Geneva has a rich history from the eyes of those who grew up in the city. While many enjoy the experiences Geneva offers now, they remember a time when there was no farm-to-table dining, no bars hosting Drag Queen Bingo, a farmer’s market that had little to offer, and businesses that ultimately shuttered. Geneva is an evolution of sorts.

Before Linden Street- with its quirky restaurants and bars, the street was bare.

Millennials grew up with few things to do. Geneva offered a Recreation Center with ice skating on weekends, a little league field, a Boys and Girls Club, and a roller-skating rink. While some of these still exist today, some do not.

Pulteney Press spoke with current and former Geneva residents who offer their own experiences surrounding Geneva and its evolution.

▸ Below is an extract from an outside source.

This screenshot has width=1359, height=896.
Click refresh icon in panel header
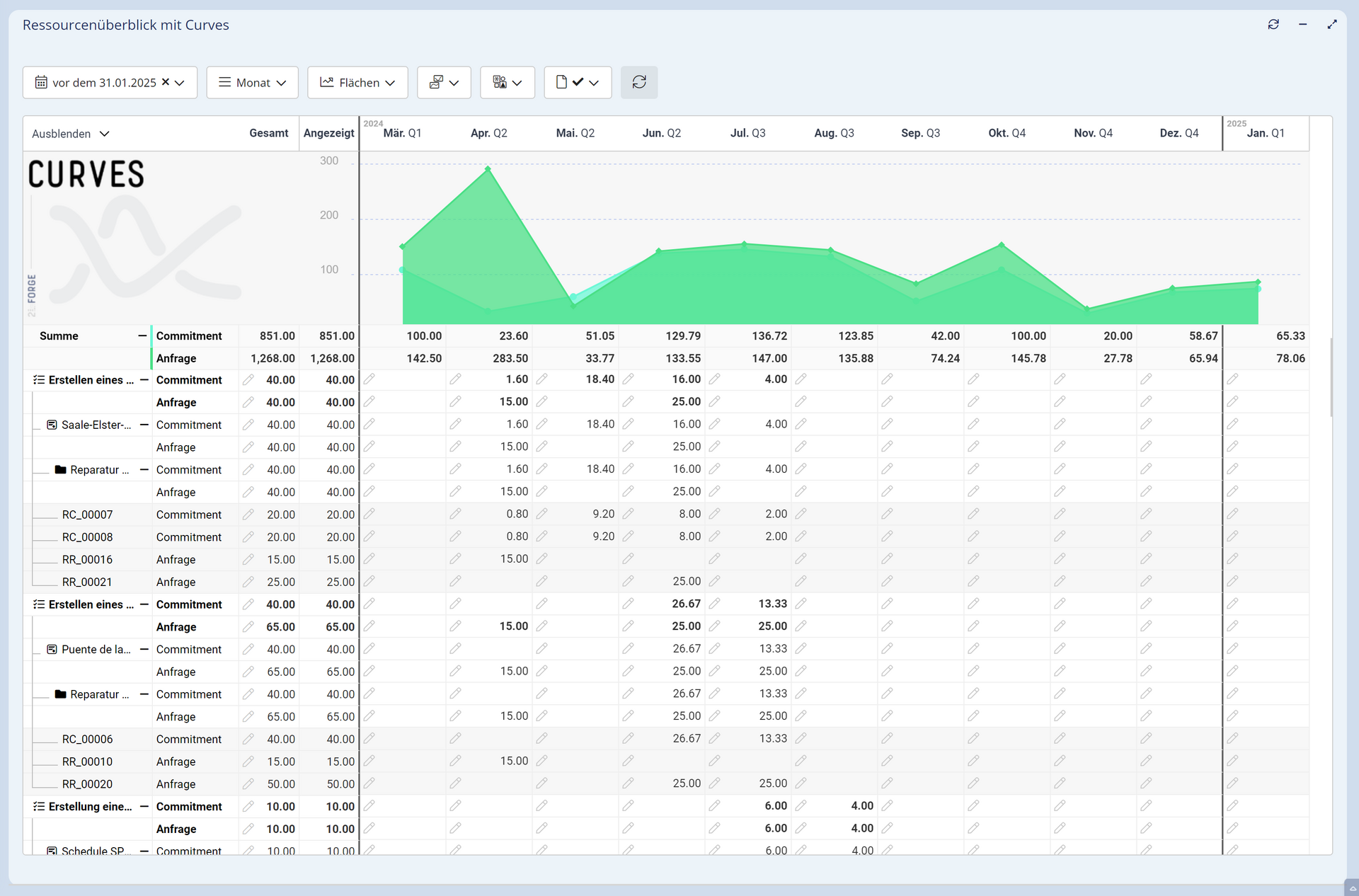pyautogui.click(x=1273, y=25)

“I think big change happened when Geneva began investing in young entrepreneurs,” said Joe Mungo of New Haven, Connecticut. Mungo grew up in Geneva and spent his life there before moving to New Haven.

“Small business loans really changed things. FLX Table getting national recognition along with the wine region becoming more prestigious, I think the city really had the chance to hit those touristy-vibes,” Mungo said.

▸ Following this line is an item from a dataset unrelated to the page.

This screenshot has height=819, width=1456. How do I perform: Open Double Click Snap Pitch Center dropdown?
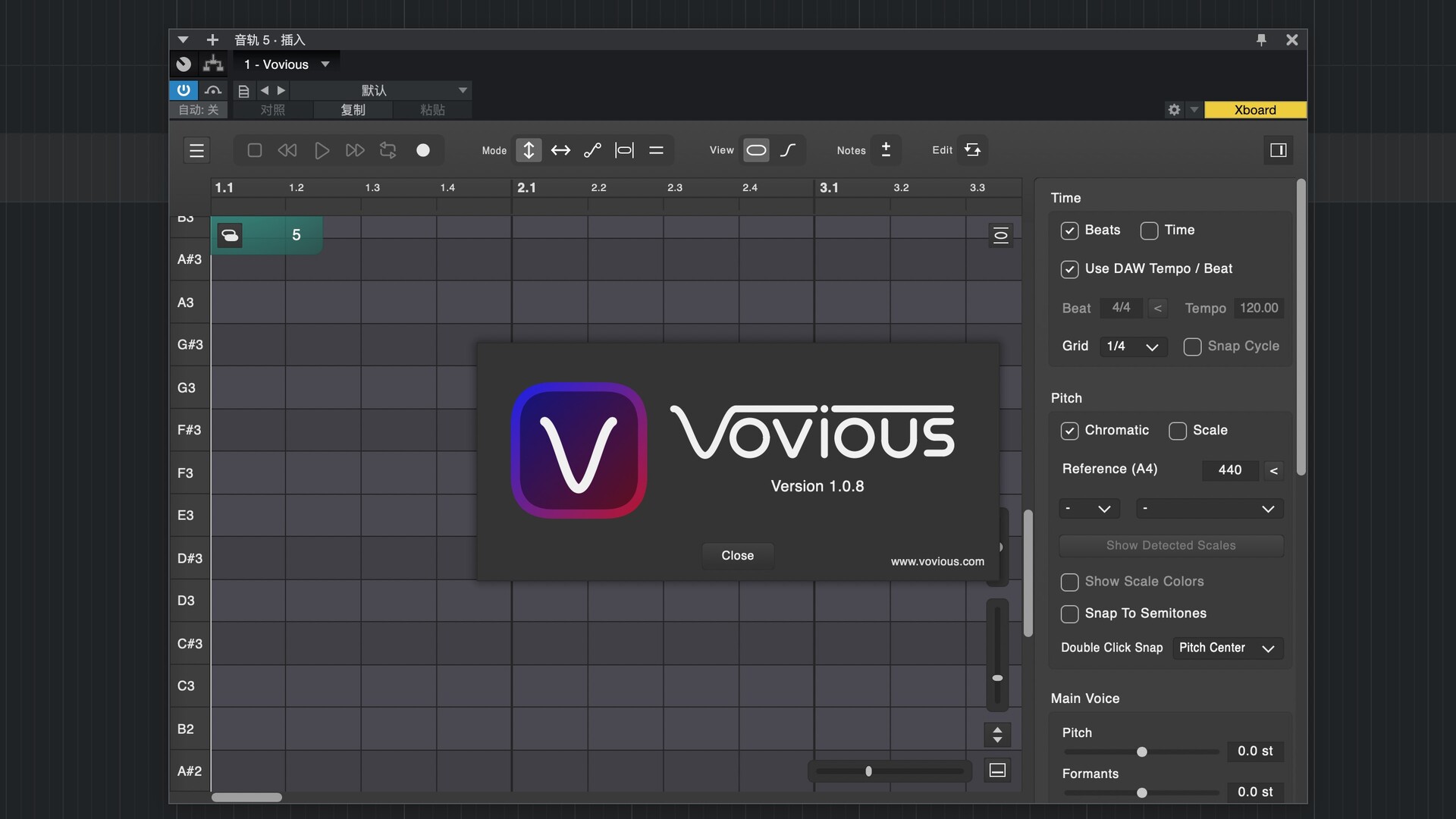click(x=1227, y=648)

“Microclimate and Finger Lakes Lounge were big proponents of Linden Street’s success. But I think places like Red Dove Tavern deserve their due because they were the first taste of “class” in the area.” He continued. He also had an opinion on Geneva at its current point and what it could do to improve.

“I think the wine region has really allowed Geneva to expand. But even so, it hasn’t expanded that much. It’s just piggybacking off the success of the region. Mostly with food. If Geneva could market its art and such it really would be a force.” He said.

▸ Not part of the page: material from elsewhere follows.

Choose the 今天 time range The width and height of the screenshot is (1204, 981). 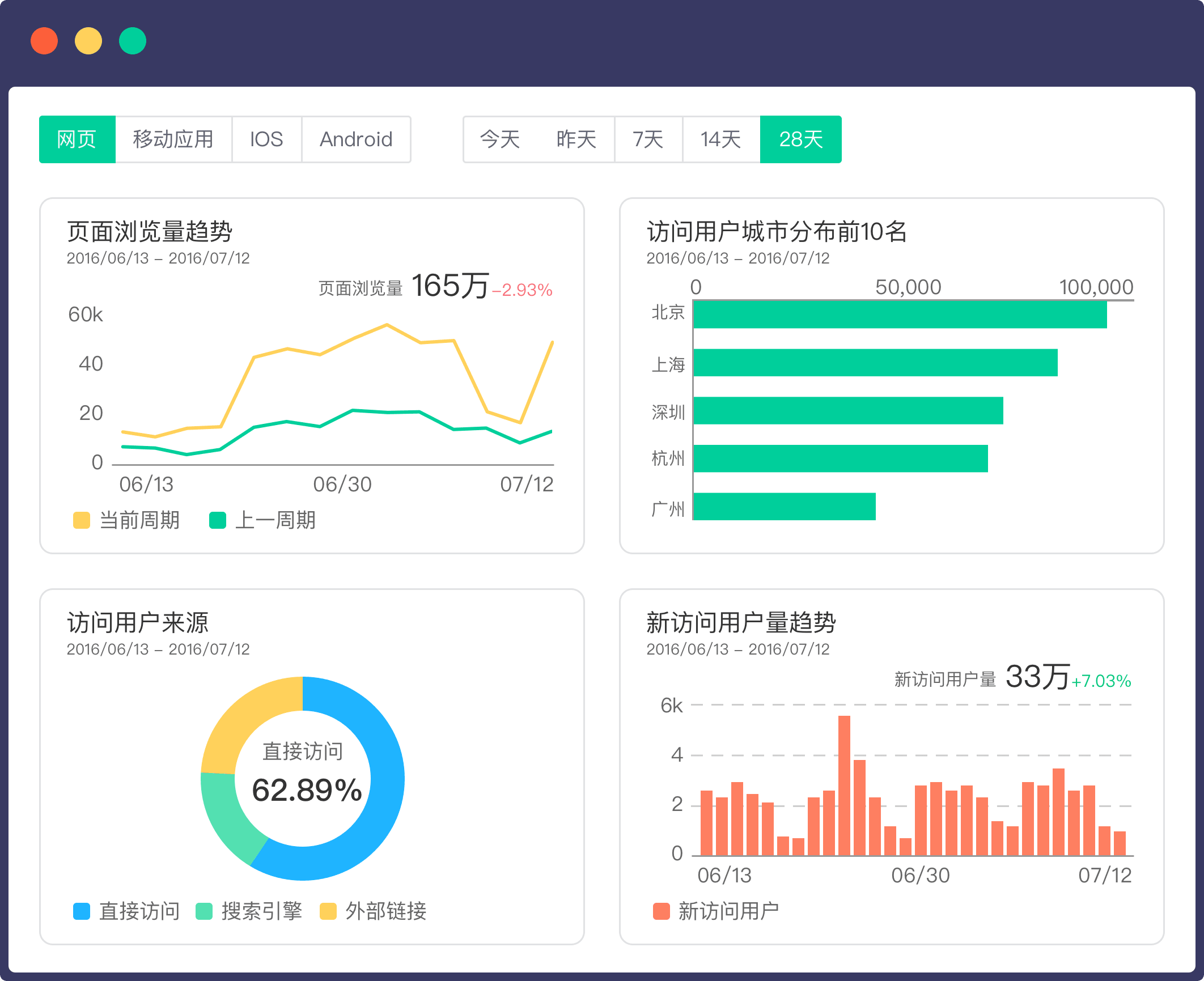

When asked about what Geneva was like before when he was growing up, he gave his experiences compared to what he thinks Geneva is now.

“Geneva was desolate. Never to amount to anything. I truly thought it was a dead-end town. I never thought the government would invest in “dream projects,” he added. “I personally spent all my money and free time in Area Records. A sad loss to the community. Back when we were younger Geneva didn’t really have many youth things going on, it wasn’t geared that way.”

Finger Lakes Partners (Billboard)

Amanda Mengel, a current Geneva resident, shared her opinions on Geneva.

“I’m proud to see some positive changes happening in Geneva. For example, I support Local law 1-2021, calling for a police review board. It’s been shown that investing in community programs does more to curb crime than increased policing. I’m happy to see that happening,” Mengel said, speaking to growth in the city.

She described her view of the community before its growth.

“There used to be this perception that Geneva was not a desirable place to live or spend time, but I believe that has changed. However, I personally never thought Geneva wasn’t a good place to be. As a teen I would drive out here from my hometown just to spend time at the lakefront or flip through albums at Area Records. There was a culture here that my hometown didn’t have, and I wanted to experience that,” Mengel said.

She continues to describe her hopes for Geneva’s continued evolution. “I do worry about what expansion might mean for lifelong, working class residents, but am optimistic about our city’s community focus. I believe the intention of the changes we see are focused on uplifting the communities that already live here, not a desire to overhaul and replace.”

Geneva can be a tourist attraction with a lot to offer, but it’s also home to around 13,000 people who have witnessed the closure of one of the last roller-skating rinks, the loss of one of the biggest music stores, an uprising in politics between citizens and the government, mom-and-pop restaurants begin to coexist with nationally noticed five-star restaurants, and many, many changes.

Geneva is an always evolving tight-knit community that rolls with the punches.

Geneva’s Downtown Revitalization Initiative offers a look at various projects Geneva has discussed to enhance the city, some of which have already come to fruition.